The families of victims of the Sandy Hook school shooting have been cleared to sue the maker of the gun used in the massacre, a court has ruled.
The Connecticut Supreme Court today narrowly reversed an earlier decision by a lower court judge that had prevented them from taking legal action against Remington.
The gun maker manufactured the gun, an AR-15, used to kill 26 people, including 20 children, at Sandy Hook Elementary School in December 2012.

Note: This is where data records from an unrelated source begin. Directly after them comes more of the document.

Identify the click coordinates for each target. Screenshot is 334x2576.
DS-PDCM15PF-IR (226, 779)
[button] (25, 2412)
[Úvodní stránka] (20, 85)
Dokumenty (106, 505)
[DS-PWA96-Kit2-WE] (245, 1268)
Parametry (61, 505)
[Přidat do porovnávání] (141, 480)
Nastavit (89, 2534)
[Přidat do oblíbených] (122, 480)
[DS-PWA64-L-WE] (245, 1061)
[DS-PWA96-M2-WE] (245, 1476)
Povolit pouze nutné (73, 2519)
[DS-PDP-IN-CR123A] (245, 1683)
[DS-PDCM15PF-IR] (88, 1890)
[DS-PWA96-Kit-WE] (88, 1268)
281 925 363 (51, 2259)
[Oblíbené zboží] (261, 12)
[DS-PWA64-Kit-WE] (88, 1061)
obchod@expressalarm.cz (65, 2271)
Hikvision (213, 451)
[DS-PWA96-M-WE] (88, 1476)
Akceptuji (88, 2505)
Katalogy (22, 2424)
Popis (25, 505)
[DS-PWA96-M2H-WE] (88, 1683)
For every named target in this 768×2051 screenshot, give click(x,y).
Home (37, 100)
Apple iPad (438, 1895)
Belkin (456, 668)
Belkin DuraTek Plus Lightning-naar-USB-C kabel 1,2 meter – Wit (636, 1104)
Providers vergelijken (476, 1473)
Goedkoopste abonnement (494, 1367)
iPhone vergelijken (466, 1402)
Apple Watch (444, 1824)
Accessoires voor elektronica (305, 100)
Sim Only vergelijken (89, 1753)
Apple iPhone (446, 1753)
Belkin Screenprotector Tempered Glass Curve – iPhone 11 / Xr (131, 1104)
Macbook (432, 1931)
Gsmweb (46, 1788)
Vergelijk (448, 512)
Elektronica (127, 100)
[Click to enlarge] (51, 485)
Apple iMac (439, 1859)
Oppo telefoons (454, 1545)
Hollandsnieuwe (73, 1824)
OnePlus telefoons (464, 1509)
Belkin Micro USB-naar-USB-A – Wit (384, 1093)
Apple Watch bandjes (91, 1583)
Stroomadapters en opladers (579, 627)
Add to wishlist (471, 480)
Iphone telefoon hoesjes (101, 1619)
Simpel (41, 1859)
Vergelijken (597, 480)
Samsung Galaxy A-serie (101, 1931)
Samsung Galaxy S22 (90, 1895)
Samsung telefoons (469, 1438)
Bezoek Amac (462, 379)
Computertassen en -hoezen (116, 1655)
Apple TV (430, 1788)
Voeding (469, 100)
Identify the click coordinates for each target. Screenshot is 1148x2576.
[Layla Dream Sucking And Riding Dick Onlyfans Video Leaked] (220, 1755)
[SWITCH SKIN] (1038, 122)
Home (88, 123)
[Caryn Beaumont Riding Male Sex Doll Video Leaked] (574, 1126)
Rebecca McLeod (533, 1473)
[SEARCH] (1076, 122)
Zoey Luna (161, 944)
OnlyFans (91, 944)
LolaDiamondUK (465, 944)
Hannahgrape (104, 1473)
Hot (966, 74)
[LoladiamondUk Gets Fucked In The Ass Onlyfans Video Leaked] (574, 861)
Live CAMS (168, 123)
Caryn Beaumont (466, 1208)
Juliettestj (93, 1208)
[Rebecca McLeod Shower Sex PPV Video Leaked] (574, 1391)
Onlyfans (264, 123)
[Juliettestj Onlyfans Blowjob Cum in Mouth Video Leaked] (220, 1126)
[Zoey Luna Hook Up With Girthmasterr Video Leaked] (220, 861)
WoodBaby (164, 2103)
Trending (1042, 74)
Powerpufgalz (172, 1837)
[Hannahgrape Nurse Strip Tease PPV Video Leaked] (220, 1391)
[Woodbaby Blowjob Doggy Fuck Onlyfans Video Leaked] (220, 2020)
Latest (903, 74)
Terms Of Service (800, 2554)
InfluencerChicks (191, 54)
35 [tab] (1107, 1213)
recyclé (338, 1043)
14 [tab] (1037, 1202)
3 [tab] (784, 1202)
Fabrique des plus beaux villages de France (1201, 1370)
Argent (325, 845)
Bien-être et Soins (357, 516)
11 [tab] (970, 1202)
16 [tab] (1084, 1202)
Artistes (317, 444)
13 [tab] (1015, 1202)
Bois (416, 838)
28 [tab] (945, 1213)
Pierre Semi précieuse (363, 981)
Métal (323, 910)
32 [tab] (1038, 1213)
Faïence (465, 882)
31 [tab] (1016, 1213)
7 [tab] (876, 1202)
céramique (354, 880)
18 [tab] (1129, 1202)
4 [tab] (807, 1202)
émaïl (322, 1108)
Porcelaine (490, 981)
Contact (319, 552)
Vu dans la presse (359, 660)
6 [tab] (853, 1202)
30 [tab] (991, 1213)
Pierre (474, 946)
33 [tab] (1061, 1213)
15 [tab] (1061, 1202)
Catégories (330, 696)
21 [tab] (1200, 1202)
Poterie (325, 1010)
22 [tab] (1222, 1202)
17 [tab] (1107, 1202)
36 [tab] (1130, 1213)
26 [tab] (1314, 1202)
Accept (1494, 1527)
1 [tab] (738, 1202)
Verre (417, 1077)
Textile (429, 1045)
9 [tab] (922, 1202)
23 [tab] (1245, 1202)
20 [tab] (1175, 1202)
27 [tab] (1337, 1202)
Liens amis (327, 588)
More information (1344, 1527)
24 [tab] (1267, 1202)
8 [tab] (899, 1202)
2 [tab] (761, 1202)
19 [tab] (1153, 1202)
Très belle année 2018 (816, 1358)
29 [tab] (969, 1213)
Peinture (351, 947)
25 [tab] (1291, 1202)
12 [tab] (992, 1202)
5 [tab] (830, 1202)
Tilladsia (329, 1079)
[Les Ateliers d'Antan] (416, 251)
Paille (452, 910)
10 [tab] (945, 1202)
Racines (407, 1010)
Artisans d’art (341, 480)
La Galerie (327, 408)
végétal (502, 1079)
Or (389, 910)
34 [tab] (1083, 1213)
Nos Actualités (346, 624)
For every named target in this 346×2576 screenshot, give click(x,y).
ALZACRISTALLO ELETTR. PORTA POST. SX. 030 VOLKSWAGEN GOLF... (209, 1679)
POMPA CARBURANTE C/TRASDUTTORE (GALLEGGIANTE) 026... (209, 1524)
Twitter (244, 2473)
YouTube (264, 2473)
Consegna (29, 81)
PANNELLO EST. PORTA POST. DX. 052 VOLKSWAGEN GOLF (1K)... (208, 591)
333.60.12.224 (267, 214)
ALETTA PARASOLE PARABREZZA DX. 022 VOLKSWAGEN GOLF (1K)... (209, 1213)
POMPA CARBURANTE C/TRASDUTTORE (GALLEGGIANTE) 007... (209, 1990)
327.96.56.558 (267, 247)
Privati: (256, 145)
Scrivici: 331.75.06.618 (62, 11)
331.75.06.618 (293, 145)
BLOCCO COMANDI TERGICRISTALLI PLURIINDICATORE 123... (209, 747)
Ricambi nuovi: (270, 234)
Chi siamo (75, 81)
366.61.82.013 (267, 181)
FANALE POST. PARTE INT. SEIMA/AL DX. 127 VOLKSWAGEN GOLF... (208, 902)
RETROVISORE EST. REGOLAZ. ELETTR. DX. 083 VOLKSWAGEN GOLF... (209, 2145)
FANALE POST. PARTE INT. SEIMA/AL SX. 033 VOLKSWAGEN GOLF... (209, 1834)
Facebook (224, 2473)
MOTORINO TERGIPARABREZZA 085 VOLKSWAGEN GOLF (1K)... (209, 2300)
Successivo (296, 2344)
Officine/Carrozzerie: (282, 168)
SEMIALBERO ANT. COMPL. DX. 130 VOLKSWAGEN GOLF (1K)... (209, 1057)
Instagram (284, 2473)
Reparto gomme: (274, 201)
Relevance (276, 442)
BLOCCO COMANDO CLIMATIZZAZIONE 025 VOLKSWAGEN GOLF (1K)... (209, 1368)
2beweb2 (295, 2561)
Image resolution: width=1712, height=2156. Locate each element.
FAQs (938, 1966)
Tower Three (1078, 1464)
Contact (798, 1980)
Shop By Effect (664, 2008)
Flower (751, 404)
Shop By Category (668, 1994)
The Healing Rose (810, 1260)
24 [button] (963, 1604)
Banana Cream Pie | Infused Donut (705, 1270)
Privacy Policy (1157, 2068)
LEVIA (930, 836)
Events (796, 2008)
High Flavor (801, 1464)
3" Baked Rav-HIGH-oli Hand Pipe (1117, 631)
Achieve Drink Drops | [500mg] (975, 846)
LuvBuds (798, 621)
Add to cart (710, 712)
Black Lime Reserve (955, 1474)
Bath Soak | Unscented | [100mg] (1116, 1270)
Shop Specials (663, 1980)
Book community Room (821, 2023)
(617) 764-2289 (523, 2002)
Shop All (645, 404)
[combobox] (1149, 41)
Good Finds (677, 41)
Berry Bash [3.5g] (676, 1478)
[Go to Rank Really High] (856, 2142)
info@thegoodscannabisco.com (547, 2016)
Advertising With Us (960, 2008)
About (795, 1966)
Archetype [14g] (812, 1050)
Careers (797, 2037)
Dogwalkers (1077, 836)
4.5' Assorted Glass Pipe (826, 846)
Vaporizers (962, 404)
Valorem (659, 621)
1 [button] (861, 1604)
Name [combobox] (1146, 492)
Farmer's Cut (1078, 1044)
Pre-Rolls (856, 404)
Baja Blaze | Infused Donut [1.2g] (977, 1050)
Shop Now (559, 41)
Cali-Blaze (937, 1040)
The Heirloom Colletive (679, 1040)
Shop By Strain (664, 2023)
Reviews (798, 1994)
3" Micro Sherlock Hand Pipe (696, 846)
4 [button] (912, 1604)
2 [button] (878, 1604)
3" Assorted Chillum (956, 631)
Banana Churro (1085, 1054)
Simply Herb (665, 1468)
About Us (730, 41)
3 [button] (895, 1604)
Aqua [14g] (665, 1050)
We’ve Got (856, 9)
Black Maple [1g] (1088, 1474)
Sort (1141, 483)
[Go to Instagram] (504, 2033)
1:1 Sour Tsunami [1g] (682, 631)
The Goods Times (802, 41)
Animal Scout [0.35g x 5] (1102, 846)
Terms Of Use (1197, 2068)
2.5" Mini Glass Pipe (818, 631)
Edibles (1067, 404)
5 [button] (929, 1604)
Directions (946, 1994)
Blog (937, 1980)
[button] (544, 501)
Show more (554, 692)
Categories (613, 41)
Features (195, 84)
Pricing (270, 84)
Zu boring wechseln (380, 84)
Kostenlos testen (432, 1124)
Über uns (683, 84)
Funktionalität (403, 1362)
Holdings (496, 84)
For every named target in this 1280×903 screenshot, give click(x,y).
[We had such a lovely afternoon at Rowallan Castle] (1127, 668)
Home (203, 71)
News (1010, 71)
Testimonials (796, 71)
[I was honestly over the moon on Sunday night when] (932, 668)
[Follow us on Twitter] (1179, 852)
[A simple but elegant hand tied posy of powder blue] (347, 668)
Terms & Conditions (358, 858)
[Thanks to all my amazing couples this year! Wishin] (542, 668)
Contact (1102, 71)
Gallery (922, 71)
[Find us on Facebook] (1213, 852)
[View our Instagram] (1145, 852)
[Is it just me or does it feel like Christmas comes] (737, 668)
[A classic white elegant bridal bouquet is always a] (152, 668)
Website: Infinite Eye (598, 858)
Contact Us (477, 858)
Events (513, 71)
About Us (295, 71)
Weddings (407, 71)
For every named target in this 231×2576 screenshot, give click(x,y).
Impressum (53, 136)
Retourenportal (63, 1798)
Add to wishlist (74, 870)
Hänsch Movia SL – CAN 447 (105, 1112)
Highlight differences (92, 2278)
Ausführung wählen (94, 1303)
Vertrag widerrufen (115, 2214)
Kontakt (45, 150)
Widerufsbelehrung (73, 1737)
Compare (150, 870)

The decision allows families to now sue over how it marketed the Bushmaster rifle In their ruling, Justice Richard Palmer wrote: “Following a scrupulous review of the text and legislative history of we also conclude that Congress has not clearly manifested an intent to extinguish the traditional authority of our legislature and our courts to protect the people of Connecticut from the pernicious practices alleged in the present case.
“The regulation of advertising that threatens the public’s health, safety, and morals has long been considered a core exercise of the states’ police powers.”
“Accordingly, on the basis of that limited theory, we conclude that the plaintiffs have pleaded allegations sufficient to survive a motion to strike and are entitled to have the opportunity to prove their wrongful marketing allegations.”
A Superior Court judge in Bridgeport, Connecticut, had previously dismissed the 2016 claim agreeing with Remington’s lawyers the lawsuit “falls squarely within the broad immunity” provided to gun manufacturers and dealers by the arms act.
A survivor and relatives of nine people killed in the massacre filed the lawsuit arguing the rifle used by killer Adam Lanza is too dangerous for the public and Remington glorified the weapon in marketing it to young people.
Lanza was 20-years-old when he killed his mother in their Newtown home before storming the nearby elementary school he had attended and opened fire.